South Asia
The British faced a similar problem on a much larger scale in India, whose population included 250,000,000 Hindus, 90,000,000 Muslims, and 60,000,000 distributed among various ethnic and religious minorities. Between the wars Mohandas Gandhi’s passive-resistance campaigns had crystallized Indian nationalism, which was nurtured in part by the relative leniency of British rule. Parliament set in motion the process leading to home rule in 1935, and the Attlee Cabinet rewarded India for its wartime loyalty by instructing Lord Mountbatten on Feb. 20, 1947, to prepare India for independence by June 1948. He did so, too hastily, in only six months, and the partition of the subcontinent into a mainly Hindu India and a mainly Muslim but divided Pakistan (including part of Bengal in the east) at midnight on Aug. 14–15, 1947, was accompanied by panicky flight and riots between Hindus and Muslims that claimed between 200,000 and 600,000 lives. Perhaps a bloodbath was inevitable whatever Mountbatten did or however long he took to do it. Nothing, however, tarnished Britain’s colonial record in India so much as its termination. The Congress Party of Jawaharlal Nehru then took firm control and governed the Dominion (after 1950 the Republic) of India in parliamentary style and made India one of the first decolonized states to adopt a posture of nonalignment among the great powers. Disputes with Pakistan, especially over the contested province of Jammu and Kashmir, however, ensured continued strife on the subcontinent.

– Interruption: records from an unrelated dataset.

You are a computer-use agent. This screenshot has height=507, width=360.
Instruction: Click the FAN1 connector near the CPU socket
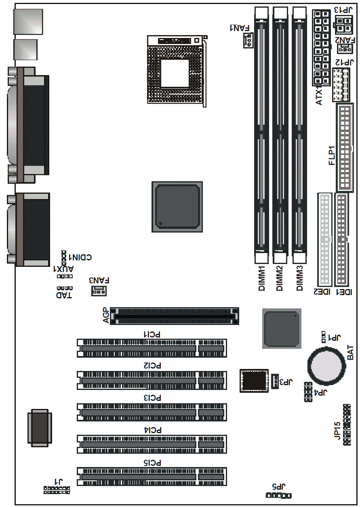coord(248,40)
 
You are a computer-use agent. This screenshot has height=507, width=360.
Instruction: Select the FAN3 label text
coord(99,280)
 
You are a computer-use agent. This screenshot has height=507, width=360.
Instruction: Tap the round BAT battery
coord(326,366)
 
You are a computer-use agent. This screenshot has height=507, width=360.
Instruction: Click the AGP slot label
coord(106,316)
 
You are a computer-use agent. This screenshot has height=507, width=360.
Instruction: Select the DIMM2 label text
coord(279,278)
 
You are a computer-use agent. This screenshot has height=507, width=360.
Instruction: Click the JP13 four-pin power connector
coord(343,25)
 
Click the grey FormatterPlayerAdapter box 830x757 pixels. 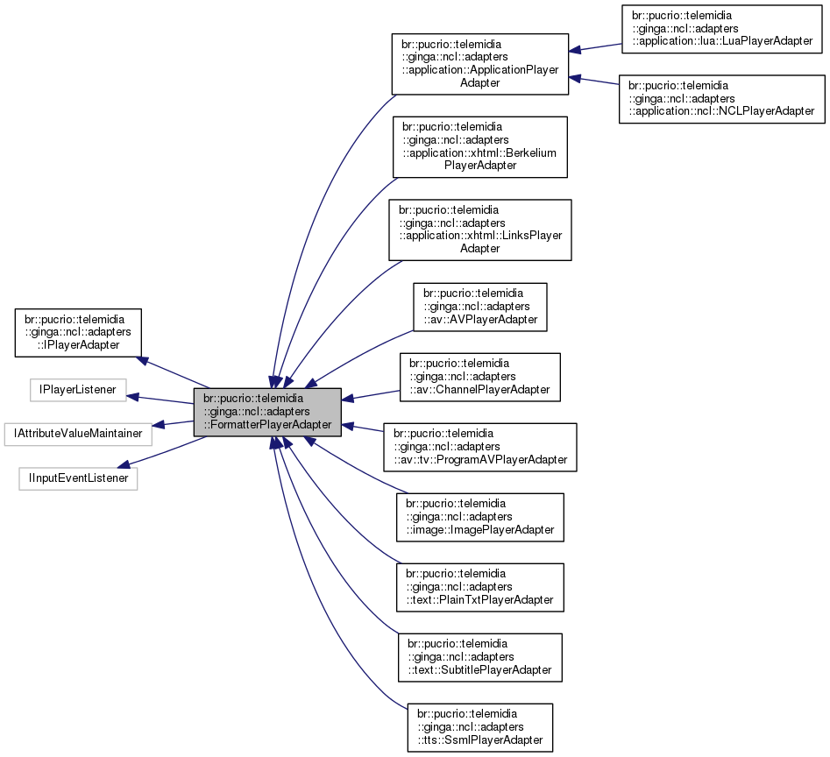click(x=267, y=412)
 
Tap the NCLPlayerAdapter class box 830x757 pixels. click(x=721, y=98)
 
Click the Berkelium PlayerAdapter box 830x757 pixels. click(x=479, y=145)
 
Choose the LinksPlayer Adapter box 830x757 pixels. click(x=479, y=229)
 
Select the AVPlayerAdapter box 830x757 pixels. click(x=479, y=307)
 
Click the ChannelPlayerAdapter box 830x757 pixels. click(x=479, y=377)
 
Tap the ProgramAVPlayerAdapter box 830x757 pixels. click(x=479, y=447)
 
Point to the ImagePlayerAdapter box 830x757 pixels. click(x=479, y=517)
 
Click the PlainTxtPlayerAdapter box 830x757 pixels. click(x=479, y=587)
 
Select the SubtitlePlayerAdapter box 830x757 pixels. click(x=479, y=657)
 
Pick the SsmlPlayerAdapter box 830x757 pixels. click(x=479, y=727)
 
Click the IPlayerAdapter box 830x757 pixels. click(x=77, y=331)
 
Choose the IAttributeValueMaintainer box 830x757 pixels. click(x=77, y=433)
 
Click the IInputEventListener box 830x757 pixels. click(x=77, y=478)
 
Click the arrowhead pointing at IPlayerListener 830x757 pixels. click(x=132, y=396)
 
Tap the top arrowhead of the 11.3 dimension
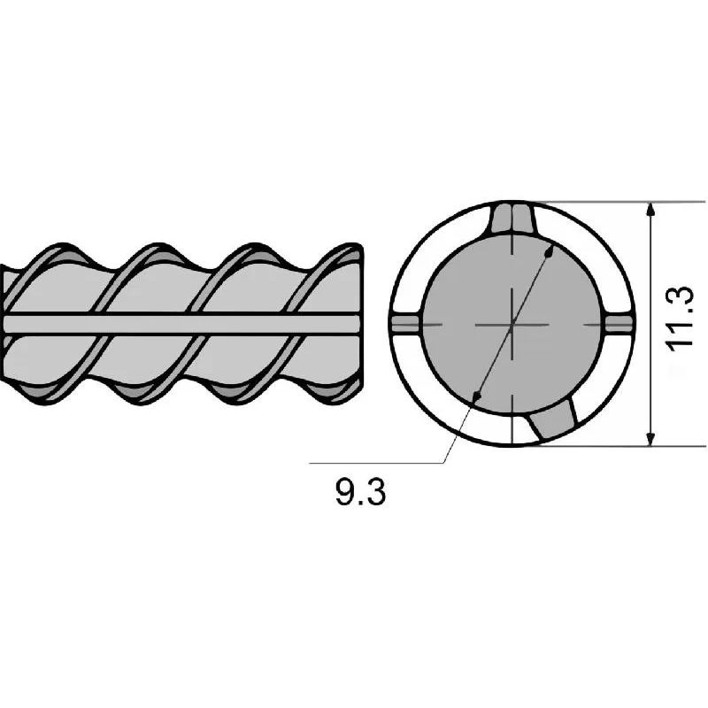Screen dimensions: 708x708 [650, 210]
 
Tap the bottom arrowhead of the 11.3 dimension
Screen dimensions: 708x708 [650, 438]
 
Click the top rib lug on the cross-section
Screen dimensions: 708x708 [512, 218]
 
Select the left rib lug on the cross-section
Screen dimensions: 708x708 [406, 324]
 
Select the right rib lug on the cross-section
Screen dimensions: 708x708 [618, 324]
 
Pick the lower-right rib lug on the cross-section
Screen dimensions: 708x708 [553, 419]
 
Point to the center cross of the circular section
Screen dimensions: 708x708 [512, 324]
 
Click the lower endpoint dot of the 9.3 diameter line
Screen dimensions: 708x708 [475, 396]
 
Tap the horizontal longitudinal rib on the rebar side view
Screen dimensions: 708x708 [181, 324]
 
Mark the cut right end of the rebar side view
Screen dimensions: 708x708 [361, 324]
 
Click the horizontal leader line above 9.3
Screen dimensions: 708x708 [377, 463]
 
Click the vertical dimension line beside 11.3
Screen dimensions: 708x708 [650, 324]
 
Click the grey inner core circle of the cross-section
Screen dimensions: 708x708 [512, 324]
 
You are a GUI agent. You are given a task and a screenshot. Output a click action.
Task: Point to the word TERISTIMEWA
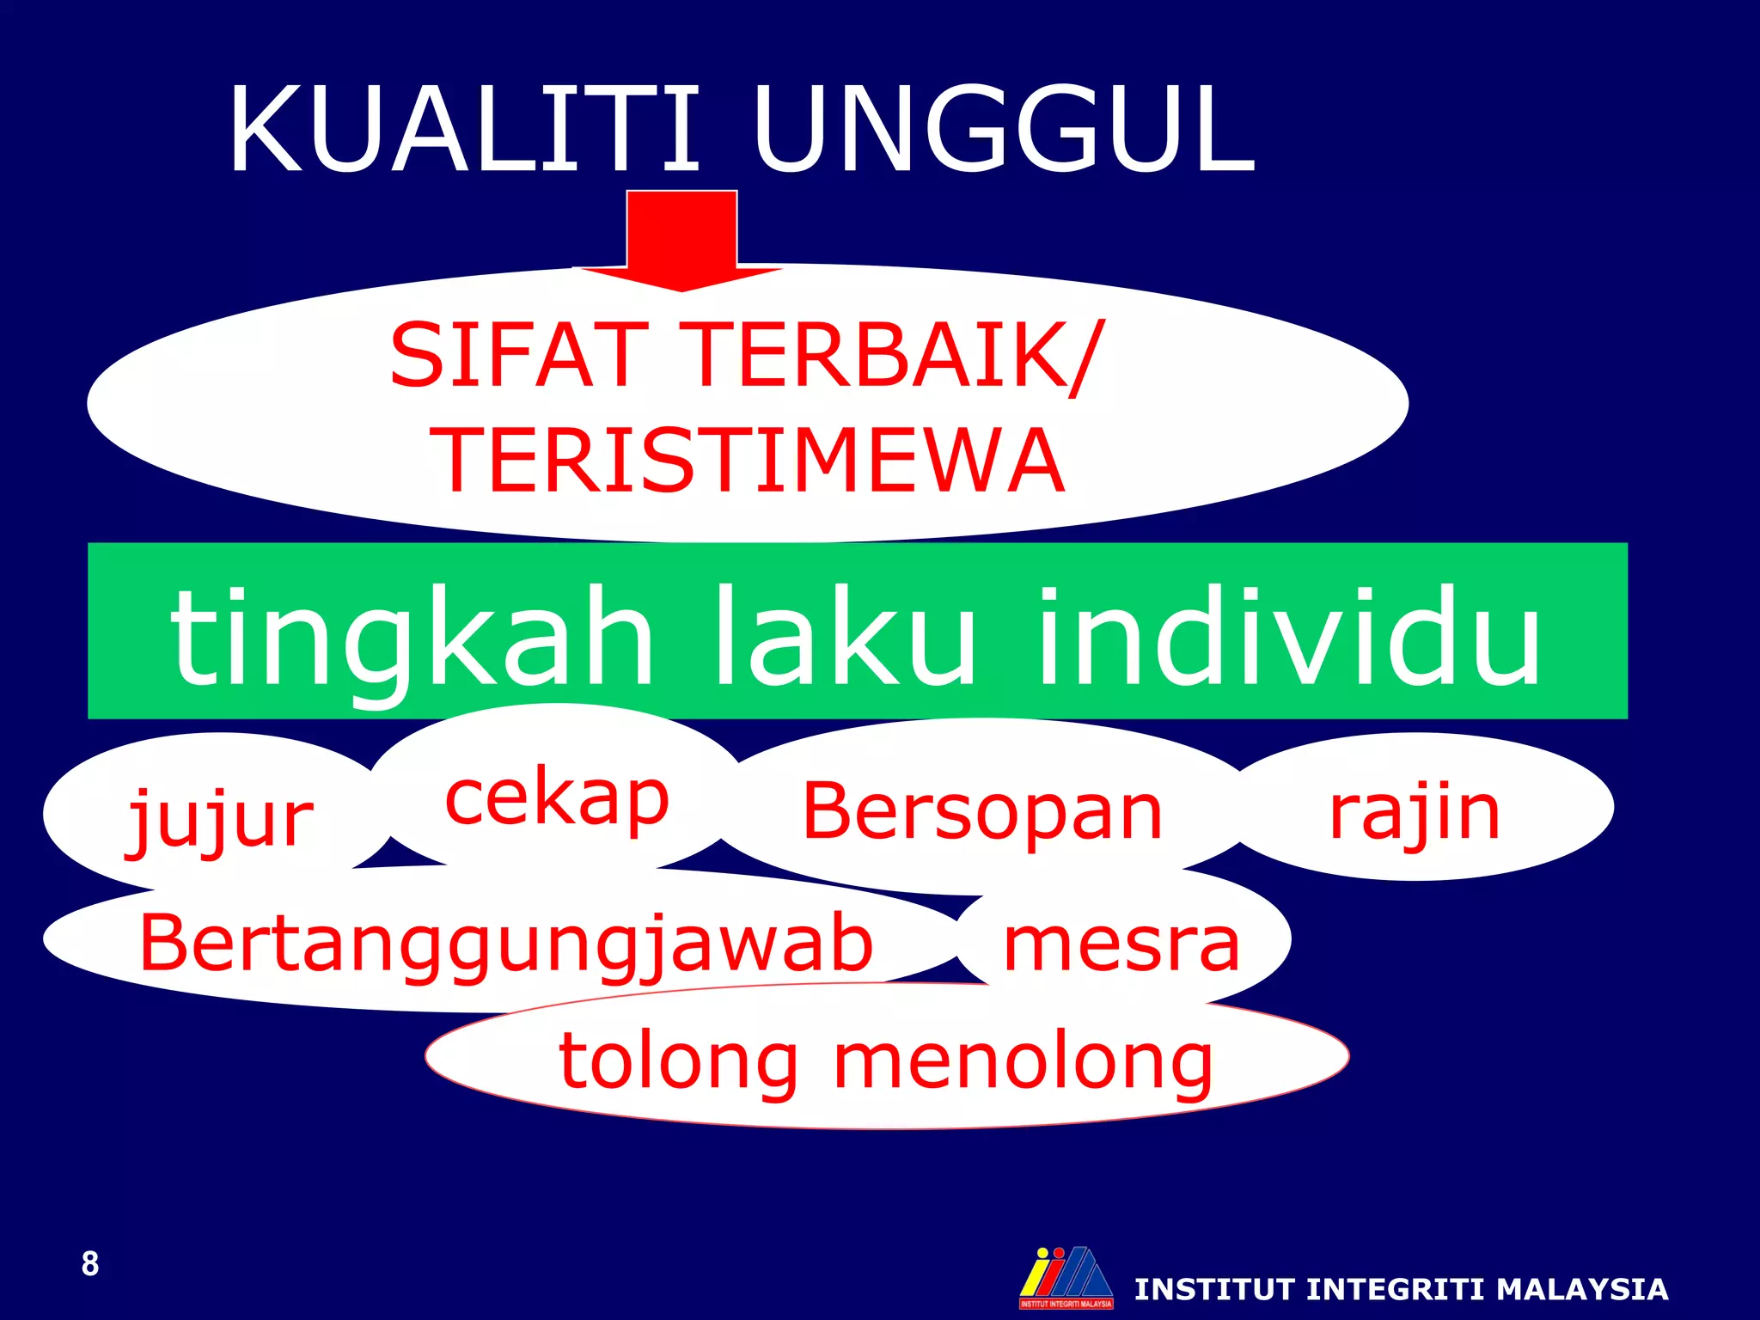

Elsewhere in South Asia the colonial powers expelled the Japanese only to confront indigenous nationalist forces. The British fought a successful counterinsurgency against Communist guerrillas in Malaya, but the French waged a protracted and ultimately unsuccessful war with the Communist Viet Minh in Indochina, while the Dutch failed to subdue nationalists in Indonesia and granted independence in 1949. The United States transferred power peacefully in the Philippines in 1946.
In Japan, the American occupation under General Douglas MacArthur effected a peaceful revolution, restoring civil rights, universal suffrage, and parliamentary government, reforming education, encouraging labour unions, and emancipating women. In the 1947 constitution drafted by MacArthur’s staff Japan renounced war and limited its military to a token force. During the Korean War a majority of the Allies signed a separate peace treaty and the United States entered into a mutual security pact with Japan (Sept. 8, 1951). These policies laid the foundation for a peaceful and prosperous Japan, but the United States took upon itself the burden of defending the western Pacific for the foreseeable future.